■ Data excerpts ■
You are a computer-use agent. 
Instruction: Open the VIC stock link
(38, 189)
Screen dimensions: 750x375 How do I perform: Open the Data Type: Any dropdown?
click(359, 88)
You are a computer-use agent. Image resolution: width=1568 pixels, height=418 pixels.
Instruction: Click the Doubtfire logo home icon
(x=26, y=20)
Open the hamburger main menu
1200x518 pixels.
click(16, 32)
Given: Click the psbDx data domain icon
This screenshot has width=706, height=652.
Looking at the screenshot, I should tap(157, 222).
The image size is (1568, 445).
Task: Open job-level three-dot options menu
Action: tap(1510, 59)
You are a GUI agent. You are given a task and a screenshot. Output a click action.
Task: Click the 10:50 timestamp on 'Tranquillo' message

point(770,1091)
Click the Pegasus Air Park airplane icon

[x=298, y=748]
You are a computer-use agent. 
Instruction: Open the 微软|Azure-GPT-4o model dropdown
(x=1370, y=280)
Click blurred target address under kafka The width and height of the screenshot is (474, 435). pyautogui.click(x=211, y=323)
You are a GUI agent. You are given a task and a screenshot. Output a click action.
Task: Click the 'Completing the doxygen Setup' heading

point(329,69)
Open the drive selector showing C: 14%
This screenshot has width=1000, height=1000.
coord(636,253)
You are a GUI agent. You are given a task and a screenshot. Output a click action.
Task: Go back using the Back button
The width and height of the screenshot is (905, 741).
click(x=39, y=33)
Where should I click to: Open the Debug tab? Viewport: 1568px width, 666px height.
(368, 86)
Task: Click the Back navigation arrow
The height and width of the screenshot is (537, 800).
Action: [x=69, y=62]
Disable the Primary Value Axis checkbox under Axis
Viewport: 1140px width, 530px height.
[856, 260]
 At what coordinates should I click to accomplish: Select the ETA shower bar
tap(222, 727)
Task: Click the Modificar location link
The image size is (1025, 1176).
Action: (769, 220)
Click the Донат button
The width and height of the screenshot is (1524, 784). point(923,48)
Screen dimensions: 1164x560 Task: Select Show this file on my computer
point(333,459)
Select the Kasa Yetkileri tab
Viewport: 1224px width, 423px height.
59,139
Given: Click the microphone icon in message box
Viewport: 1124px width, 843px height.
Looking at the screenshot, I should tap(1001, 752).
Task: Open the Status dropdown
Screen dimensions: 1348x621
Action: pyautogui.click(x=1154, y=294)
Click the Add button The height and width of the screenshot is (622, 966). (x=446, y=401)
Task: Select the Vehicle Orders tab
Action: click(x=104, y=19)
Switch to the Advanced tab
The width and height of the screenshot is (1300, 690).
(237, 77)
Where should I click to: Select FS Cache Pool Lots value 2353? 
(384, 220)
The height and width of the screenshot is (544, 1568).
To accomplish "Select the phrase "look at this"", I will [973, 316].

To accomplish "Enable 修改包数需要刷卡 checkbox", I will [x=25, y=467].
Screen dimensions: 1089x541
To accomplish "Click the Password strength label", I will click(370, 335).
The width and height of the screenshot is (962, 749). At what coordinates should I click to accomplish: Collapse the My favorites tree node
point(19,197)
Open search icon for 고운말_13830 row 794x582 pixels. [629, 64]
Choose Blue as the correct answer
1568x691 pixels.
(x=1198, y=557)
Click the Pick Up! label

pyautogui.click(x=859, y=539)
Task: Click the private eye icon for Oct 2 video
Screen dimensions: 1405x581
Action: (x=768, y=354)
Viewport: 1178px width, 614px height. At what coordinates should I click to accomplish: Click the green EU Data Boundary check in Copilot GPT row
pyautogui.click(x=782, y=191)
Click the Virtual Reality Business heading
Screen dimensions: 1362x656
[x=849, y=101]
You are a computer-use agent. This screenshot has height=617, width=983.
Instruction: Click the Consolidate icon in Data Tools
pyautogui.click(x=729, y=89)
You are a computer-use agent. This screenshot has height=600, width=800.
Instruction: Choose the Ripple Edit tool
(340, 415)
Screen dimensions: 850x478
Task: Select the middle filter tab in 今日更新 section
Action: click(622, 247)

■ Task goal ■
All the entries are to be set down exactly as they appear.

■ Solution to the exercise ■
You are a computer-use agent. 
Instruction: Open the VIC stock link
(38, 189)
Screen dimensions: 750x375 How do I perform: Open the Data Type: Any dropdown?
click(359, 88)
You are a computer-use agent. Image resolution: width=1568 pixels, height=418 pixels.
Instruction: Click the Doubtfire logo home icon
(x=26, y=20)
Open the hamburger main menu
1200x518 pixels.
click(16, 32)
Given: Click the psbDx data domain icon
This screenshot has width=706, height=652.
Looking at the screenshot, I should tap(157, 222).
The image size is (1568, 445).
Task: Open job-level three-dot options menu
Action: tap(1510, 59)
You are a GUI agent. You are given a task and a screenshot. Output a click action.
Task: Click the 10:50 timestamp on 'Tranquillo' message

point(770,1091)
Click the Pegasus Air Park airplane icon

[x=298, y=748]
You are a computer-use agent. 
Instruction: Open the 微软|Azure-GPT-4o model dropdown
(x=1370, y=280)
Click blurred target address under kafka The width and height of the screenshot is (474, 435). pyautogui.click(x=211, y=323)
You are a GUI agent. You are given a task and a screenshot. Output a click action.
Task: Click the 'Completing the doxygen Setup' heading

point(329,69)
Open the drive selector showing C: 14%
This screenshot has width=1000, height=1000.
coord(636,253)
You are a GUI agent. You are given a task and a screenshot. Output a click action.
Task: Go back using the Back button
The width and height of the screenshot is (905, 741).
click(x=39, y=33)
Where should I click to: Open the Debug tab? Viewport: 1568px width, 666px height.
(368, 86)
Task: Click the Back navigation arrow
The height and width of the screenshot is (537, 800).
Action: [x=69, y=62]
Disable the Primary Value Axis checkbox under Axis
Viewport: 1140px width, 530px height.
[856, 260]
 At what coordinates should I click to accomplish: Select the ETA shower bar
tap(222, 727)
Task: Click the Modificar location link
The image size is (1025, 1176).
Action: (769, 220)
Click the Донат button
The width and height of the screenshot is (1524, 784). point(923,48)
Screen dimensions: 1164x560 Task: Select Show this file on my computer
point(333,459)
Select the Kasa Yetkileri tab
Viewport: 1224px width, 423px height.
59,139
Given: Click the microphone icon in message box
Viewport: 1124px width, 843px height.
Looking at the screenshot, I should tap(1001, 752).
Task: Open the Status dropdown
Screen dimensions: 1348x621
Action: pyautogui.click(x=1154, y=294)
Click the Add button The height and width of the screenshot is (622, 966). (x=446, y=401)
Task: Select the Vehicle Orders tab
Action: click(x=104, y=19)
Switch to the Advanced tab
The width and height of the screenshot is (1300, 690).
(237, 77)
Where should I click to: Select FS Cache Pool Lots value 2353? 
(384, 220)
The height and width of the screenshot is (544, 1568).
To accomplish "Select the phrase "look at this"", I will [973, 316].

To accomplish "Enable 修改包数需要刷卡 checkbox", I will [x=25, y=467].
Screen dimensions: 1089x541
To accomplish "Click the Password strength label", I will click(370, 335).
The width and height of the screenshot is (962, 749). At what coordinates should I click to accomplish: Collapse the My favorites tree node
point(19,197)
Open search icon for 고운말_13830 row 794x582 pixels. [629, 64]
Choose Blue as the correct answer
1568x691 pixels.
(x=1198, y=557)
Click the Pick Up! label

pyautogui.click(x=859, y=539)
Task: Click the private eye icon for Oct 2 video
Screen dimensions: 1405x581
Action: (x=768, y=354)
Viewport: 1178px width, 614px height. At what coordinates should I click to accomplish: Click the green EU Data Boundary check in Copilot GPT row
pyautogui.click(x=782, y=191)
Click the Virtual Reality Business heading
Screen dimensions: 1362x656
[x=849, y=101]
You are a computer-use agent. This screenshot has height=617, width=983.
Instruction: Click the Consolidate icon in Data Tools
pyautogui.click(x=729, y=89)
You are a computer-use agent. This screenshot has height=600, width=800.
Instruction: Choose the Ripple Edit tool
(340, 415)
Screen dimensions: 850x478
Task: Select the middle filter tab in 今日更新 section
Action: click(622, 247)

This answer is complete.